1 Stick to a budget
Make a list of your monthly income, outgoings, and bills so you know where cash goes. “Include one-off expenses such as presents. Note everything you buy for a week and cut out unnecessary purchases,” says Edward Ware from StepChange Debt Charity. “Don’t make your budget too strict or you may give up. Plan ahead for bigger purchases so if you’re expecting to spend more the next month, budget for it this month.”
Those with savings goals save £42.50 more monthly, says NS&I
2 Down with debt
People typically owe £3,249 in loans, unpaid credit and overdrafts. Shift any expensive store card or credit card outstanding balances to a 0 per cent introductory offer credit card. “These usually charge a 2-3 per cent balance transfer fee, but it’s worth doing if you can get two years of interest-free repayments,” says Matt Sanders at GoCompare.com. Don’t enter into any instant credit agreements, no matter how enticing.
TIP: StepChange 0800 138 1111 offers free debt help and advice
3 Save, save, save!
Savers should be in for a better year as banks and building societies start to fight for your money. “ISAs should be your top choice because of the tax advantage,” says Sylvia Waycot of Moneyfacts.”There are also accounts that allow you to save a set monthly amount and pay good rates.
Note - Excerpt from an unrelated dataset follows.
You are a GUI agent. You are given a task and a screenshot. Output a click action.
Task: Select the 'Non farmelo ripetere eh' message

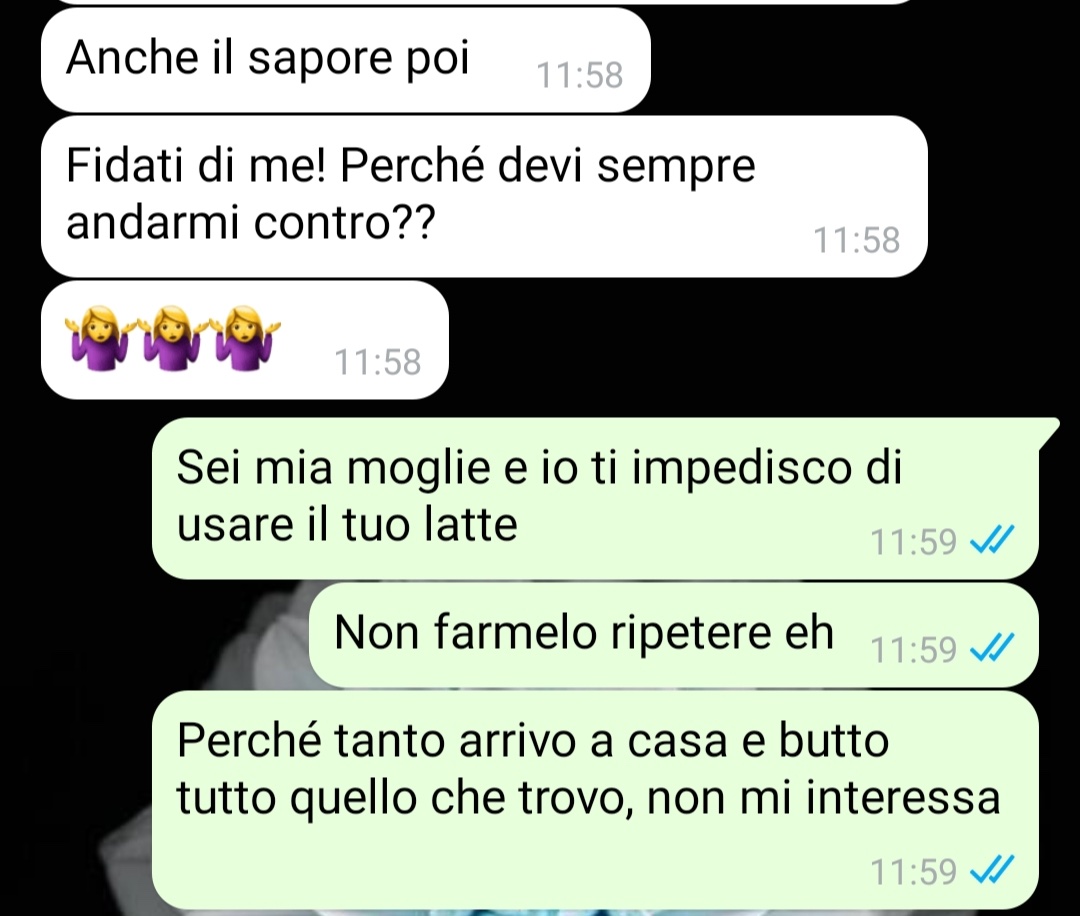[674, 635]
Kent Reliance BS pays
4 per cent AER on £25 monthly. Set aside ten per cent of your monthly income towards savings and then watch the balance grow.
TIP: Check the best savings deals in weekend newspapers or on www.moneyfacts.co.uk
4 Ditch and switch
“How many times have you seen introductory offers for services you pay full price for? Well, don’t get mad take action,” says Steve Rees of debt consultant Vincent Bond. “Everything from banks to satellite TV providers and phone companies will offer introductory discounts to entice new business through the door.”
TIP: Ask current providers to offer a better deal – and switch if they don’t.
5 Grab what is due
“Just because HM Revenue & Customs sends you your tax code, it doesn’t mean it’s right,” says Steve Rees of debt consultant Vincent Bond & Co. “If it’s wrong you could be paying more tax than you should.” Use the tax checker at www.hmrc.gov.uk or call your local tax office. Also, check whether you can get any additional money through tax credits and benefits by going to www.entitledto.co.uk or your local Citizens Advice Bureau.